The effective interest rate is lower given deductions and exemptions. Everyone is different dependent on these factors.

Bailey Jones

It's just the collapse of traditional American white privilege.



"Though wise men at their end know dark is right,

Because their words had forked no lightning they

Do not go gentle into that good night."



Rage on old white men - rage against the dying of your light.

Miceal O'Laochdha

Repurposing Dylan Thomas? Very creative...I'm sure he would be thrilled.

Dan Freeman

Mr. Stanowski gets it wrong from his first paragraph where he states: The official definition of a “large urban area” is a metropolitan statistical area. No, there are both Metro and Micro Statistical areas. These are defined as based on a CBSA [Core Based Statistical Area] that must contain at least one urban area of 10,000 or more population.

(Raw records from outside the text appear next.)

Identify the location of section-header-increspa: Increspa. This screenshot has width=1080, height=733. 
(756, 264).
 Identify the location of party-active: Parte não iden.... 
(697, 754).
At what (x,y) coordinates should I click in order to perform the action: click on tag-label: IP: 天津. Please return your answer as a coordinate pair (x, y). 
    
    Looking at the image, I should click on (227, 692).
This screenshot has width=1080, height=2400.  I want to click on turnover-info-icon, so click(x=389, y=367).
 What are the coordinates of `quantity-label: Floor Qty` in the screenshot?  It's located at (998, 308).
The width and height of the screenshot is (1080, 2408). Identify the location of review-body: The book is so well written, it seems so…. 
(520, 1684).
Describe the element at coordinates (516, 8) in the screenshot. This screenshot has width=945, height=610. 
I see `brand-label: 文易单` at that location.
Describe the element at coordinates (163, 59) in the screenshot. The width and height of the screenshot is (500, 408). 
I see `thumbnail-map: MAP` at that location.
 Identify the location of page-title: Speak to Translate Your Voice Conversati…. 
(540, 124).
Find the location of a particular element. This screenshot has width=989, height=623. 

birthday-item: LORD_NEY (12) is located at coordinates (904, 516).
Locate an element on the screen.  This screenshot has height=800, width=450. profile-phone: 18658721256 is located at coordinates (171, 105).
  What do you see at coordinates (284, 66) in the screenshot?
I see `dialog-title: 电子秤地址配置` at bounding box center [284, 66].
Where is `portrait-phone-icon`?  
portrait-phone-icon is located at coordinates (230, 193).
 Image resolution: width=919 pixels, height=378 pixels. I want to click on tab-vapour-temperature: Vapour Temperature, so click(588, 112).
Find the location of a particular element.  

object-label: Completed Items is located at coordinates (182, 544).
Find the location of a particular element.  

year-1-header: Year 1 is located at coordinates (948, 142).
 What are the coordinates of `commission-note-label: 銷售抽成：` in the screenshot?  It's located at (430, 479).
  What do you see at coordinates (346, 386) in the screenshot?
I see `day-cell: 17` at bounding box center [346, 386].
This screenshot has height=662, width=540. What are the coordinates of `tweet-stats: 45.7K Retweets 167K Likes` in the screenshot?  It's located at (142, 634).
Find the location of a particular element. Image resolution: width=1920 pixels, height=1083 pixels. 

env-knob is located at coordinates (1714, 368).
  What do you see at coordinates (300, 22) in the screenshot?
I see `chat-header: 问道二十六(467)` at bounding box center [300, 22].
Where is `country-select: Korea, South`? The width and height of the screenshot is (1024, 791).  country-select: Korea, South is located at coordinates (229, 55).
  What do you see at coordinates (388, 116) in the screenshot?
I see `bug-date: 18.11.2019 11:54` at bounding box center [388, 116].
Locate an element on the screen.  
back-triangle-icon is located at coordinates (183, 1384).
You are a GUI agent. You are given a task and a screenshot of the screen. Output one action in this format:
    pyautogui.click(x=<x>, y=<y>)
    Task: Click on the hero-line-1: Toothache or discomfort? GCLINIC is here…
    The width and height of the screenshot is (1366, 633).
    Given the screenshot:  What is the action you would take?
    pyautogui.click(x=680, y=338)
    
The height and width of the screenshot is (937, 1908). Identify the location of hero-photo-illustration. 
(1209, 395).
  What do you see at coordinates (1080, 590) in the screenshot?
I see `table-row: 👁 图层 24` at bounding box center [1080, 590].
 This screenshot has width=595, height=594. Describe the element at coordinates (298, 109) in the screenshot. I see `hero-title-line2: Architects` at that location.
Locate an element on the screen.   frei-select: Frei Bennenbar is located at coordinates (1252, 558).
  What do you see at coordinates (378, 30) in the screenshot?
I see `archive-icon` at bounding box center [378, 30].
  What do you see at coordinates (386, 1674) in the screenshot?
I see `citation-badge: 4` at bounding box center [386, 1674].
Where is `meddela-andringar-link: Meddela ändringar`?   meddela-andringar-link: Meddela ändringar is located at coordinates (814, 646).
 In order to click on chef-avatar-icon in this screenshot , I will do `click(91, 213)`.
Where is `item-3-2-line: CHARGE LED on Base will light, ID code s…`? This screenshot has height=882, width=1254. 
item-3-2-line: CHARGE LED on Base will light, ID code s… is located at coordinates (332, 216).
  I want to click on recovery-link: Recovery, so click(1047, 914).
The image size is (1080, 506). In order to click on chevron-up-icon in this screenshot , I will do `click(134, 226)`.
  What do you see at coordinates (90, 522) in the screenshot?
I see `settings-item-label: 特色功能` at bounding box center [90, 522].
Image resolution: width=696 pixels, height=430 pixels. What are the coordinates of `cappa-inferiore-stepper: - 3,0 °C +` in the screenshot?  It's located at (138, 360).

Each metropolitan statistical area must have at least one urbanized area of 50,000 or more inhabitants. Each micropolitan statistical area must have at least one urban cluster of at least 10,000 but less than 50,000 population.

Under the standards, the county (or counties) in which at least 50 percent of the population resides within urban areas of 10,000 or more population, or that contain at least 5,000 people residing within a single urban area of 10,000 or more population, is identified as a "central county" (counties). Additional "outlying counties" are included in the CBSA if they meet specified requirements of commuting to or from the central counties. Counties or equivalent entities form the geographic "building blocks" for metropolitan and micropolitan statistical areas throughout the United States and Puerto Rico.

There is no such thing as a “large urban area” definition.